A partir de 2028, los trenes rápidos rojos de la compañía Italo comenzarán a operar en Alemania. En Italia, este competidor privado ha revitalizado el mercado. Los usuarios del tren también se benefician, pero no en todas las regiones.
Es lunes por la mañana en la estación Termini de Roma. Es la estación más grande de Italia y un símbolo del auge ferroviario en el país. Pendulares, viajeros de negocios y cada vez más turistas están utilizando el transporte ferroviario.
La impresión de muchos viajeros es positiva. “El servicio de trenes fue bastante bueno. Apenas tuvimos retrasos, todo funcionó perfectamente. Estoy muy, muy gratamente sorprendido”, dice Christian, un turista de Gießen.
Quienes desean viajar en tren rápido tienen opciones: Trenitalia, la compañía estatal, o Italo, el competidor privado.

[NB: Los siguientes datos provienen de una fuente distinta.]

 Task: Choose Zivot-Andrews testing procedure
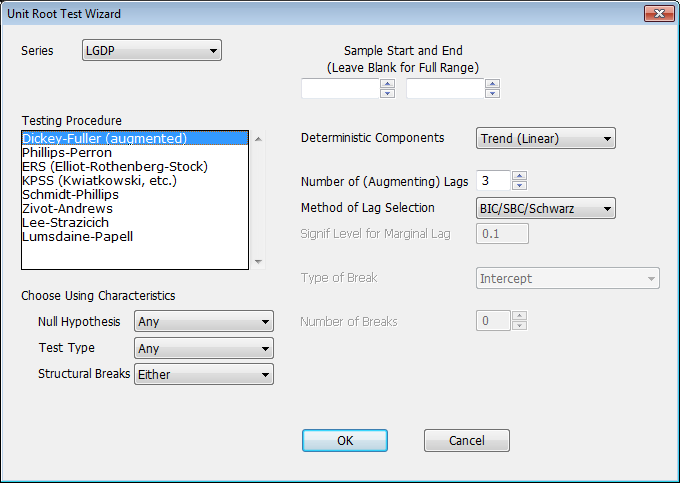point(67,208)
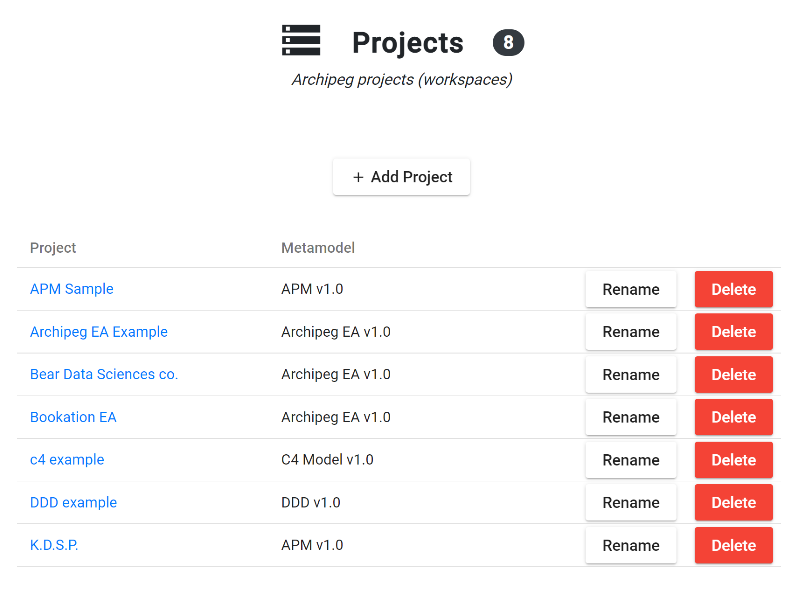Open the Bookation EA project link

(73, 417)
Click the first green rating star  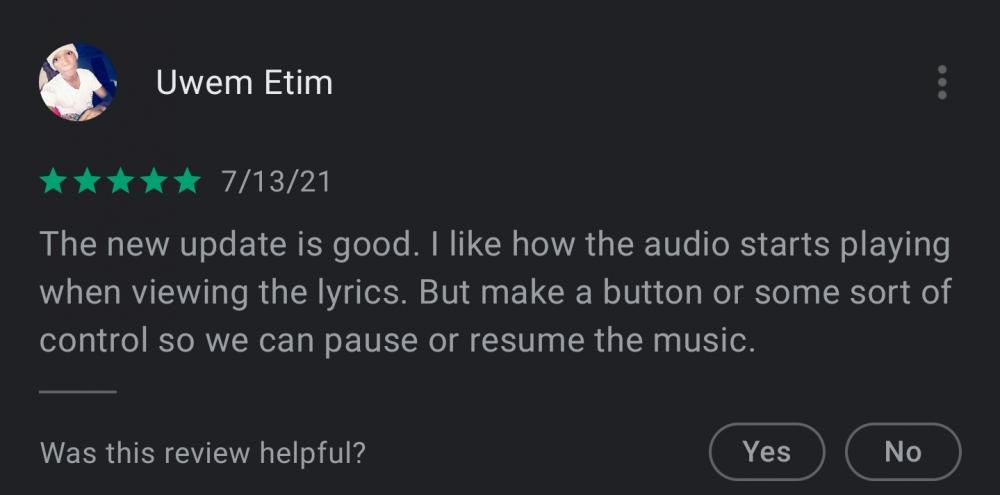click(54, 182)
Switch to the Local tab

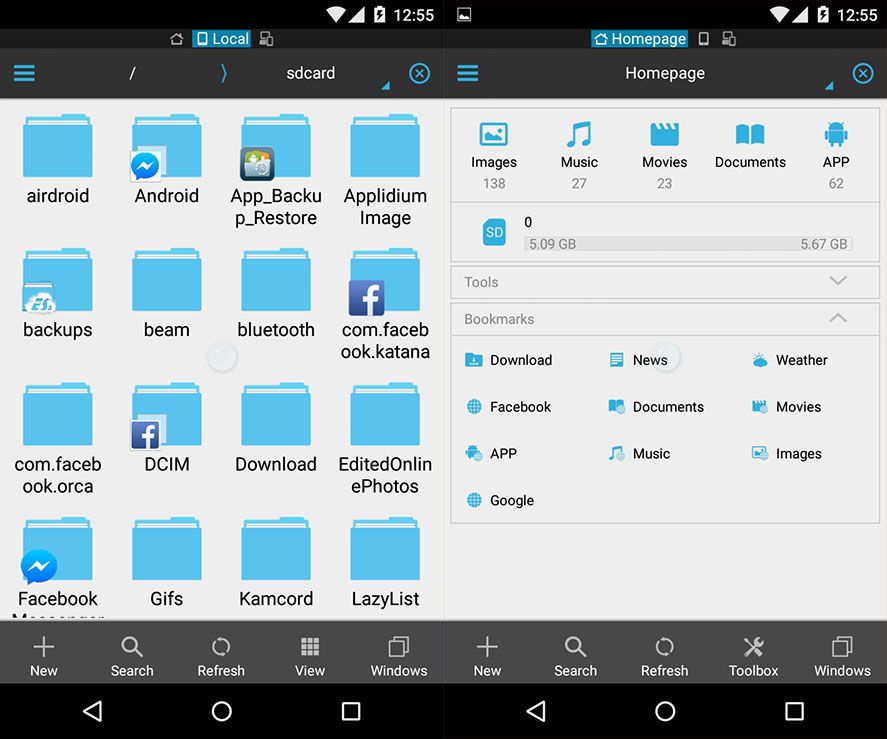point(221,38)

Desde que Italo ingresó al mercado de trenes de alta velocidad en 2012, el mercado ha cambiado significativamente.
La competencia dinamiza el mercado
A las 10:40, el tren Italo 9924 sale de Roma hacia Milán. A bordo está Vincenzo Ioia, que subió en Nápoles. Como gerente de logística, viaja con frecuencia entre las sedes de su empresa. “Tenemos oficinas en Roma, Florencia, Bolonia y Milán, por lo que viajo mucho”, comenta. El automóvil no es una opción, principalmente debido al tiempo de viaje mucho más largo. El tren cubre los 600 kilómetros entre Roma y Milán en menos de tres horas.
El auge de los trenes rápidos comenzó en 2008. Italia invirtió masivamente en la expansión de su red de alta velocidad, lo que fue fundamental para la competencia en el transporte de larga distancia.
Cuatro años después, Italo comenzó operando en una sola ruta: el eje norte-sur más importante entre Milán, Roma y Nápoles. El inicio fue complicado, recuerda Gianbattista La Rocca, director de Italo: “Durante los primeros años fue difícil, tuvimos que luchar por el espacio necesario en las vías para que los trenes pudieran operar, así como en las estaciones”.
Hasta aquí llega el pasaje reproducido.